Wright a raconté comment, peu après la fermeture de l’Exposition universelle de 1893, Daniel Burnham vint le voir pour lui proposer de se charger de sa femme et de ses enfants s'il consentait à aller étudier l’architecture pendant quatre ans à l’École des beaux-arts de Paris. Tous ses frais seraient payés et Burnham lui offrait une place assurée dans son agence à son retour. Wright refusa cette offre destinée à le détacher du progressisme de Sullivan.
Le reniement de Daniel H. Burnham, dont nous avons parlé plus haut, le conduira en 1902 à construire l'un des gratte-ciel les plus ridicules de New York, le Fuller Building. Haut seulement de 20 étages, il demeure encore aujourd'hui une curiosité new-yorkaise en raison de sa forme insensée qui lui a fait donner le surnom de «Fer à repasser». Dans la course à la hauteur des gratte-ciel new-yorkais, le Fuller Building sera dépassé en 1906 par les 26 étages du Saint Paul Building. Record largement battu en 1908 par le Singer Building aux 47 étages. Enfin, de 1911 à 1913, Cass Gilbert élèvera le Woolworth Building, dont les 237 mètres de haut lui donneront la palme de la plus grande verticalité jusqu'en 1929. Construit en forme de cathédrale gothique, il demeurera aussi pendant longtemps le symbole même de la « beauté » pour les Américains.

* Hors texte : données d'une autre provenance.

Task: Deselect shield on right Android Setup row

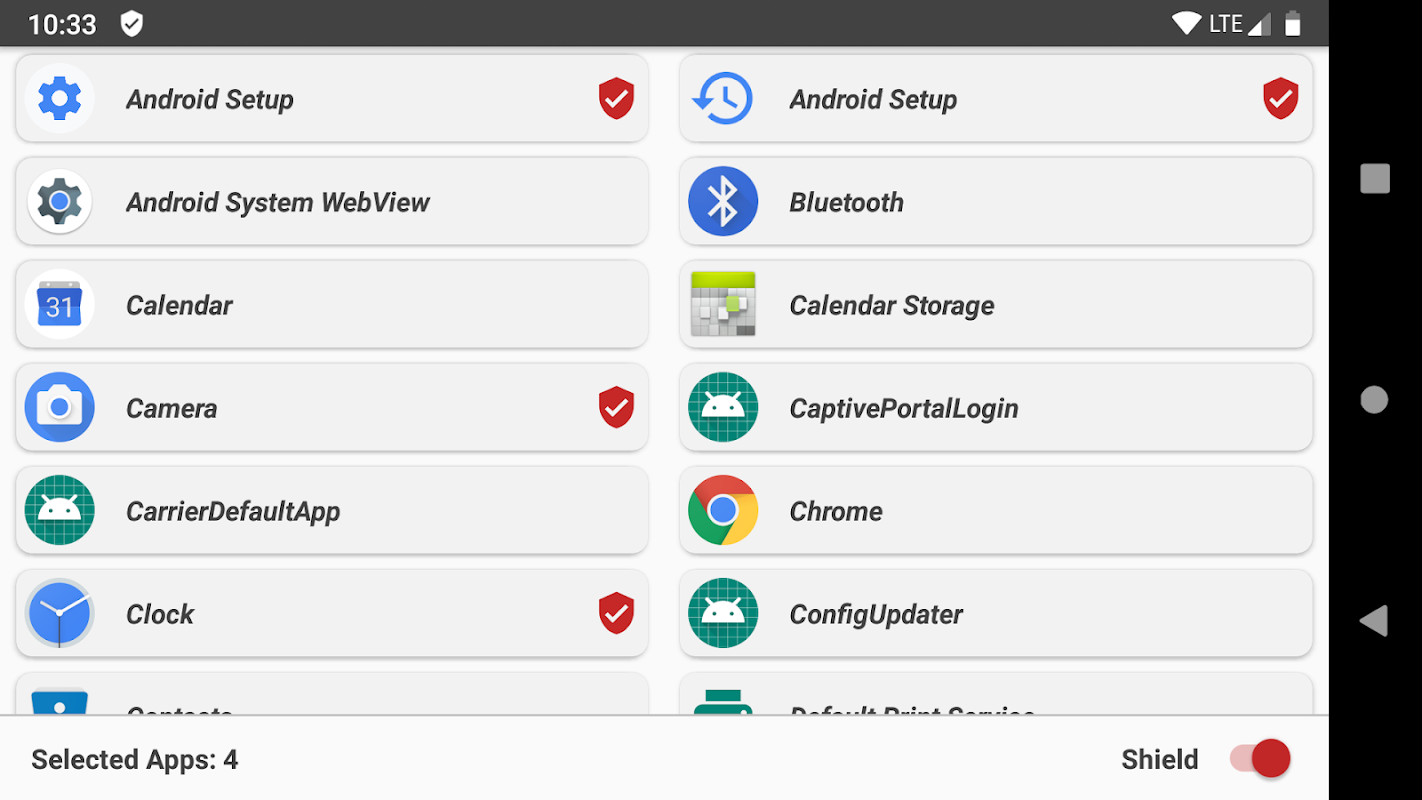Action: point(1280,99)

Précisons que la course à la hauteur des gratte-ciel n'a été possible que par l’invention des ascenseurs. Le premier projet d'ascenseur semble être celui de Bogardus dans son projet de palais des Expositions en 1853. Il parle en effet d'un « mécanisme mû par la vapeur destiné à hisser les personnes ».Ce ne fut pas Bogardus qui construisit le premier ascenseur, mais pour cette même exposition de 1853 Elisha Graves Otis. EN 1857 il installa le premier ascenseur dans un grand magasin de New York. En 1859, Tufts, de Boston, installa un « chemin de fer vertical à vis » dans un hôtel newyorkais. EN Europe, le premier ascenseur public fut sans doute l’élévateur hydraulique des la galerie des machines à l’Exposition de1867. Mais la démonstration la plus spectaculaire fut en 1889, celle des différents élévateurs de la Tour Eiffel qui permettaient d’emmener les visiteurs effrayés et éblouis, à 300m en 7 minutes.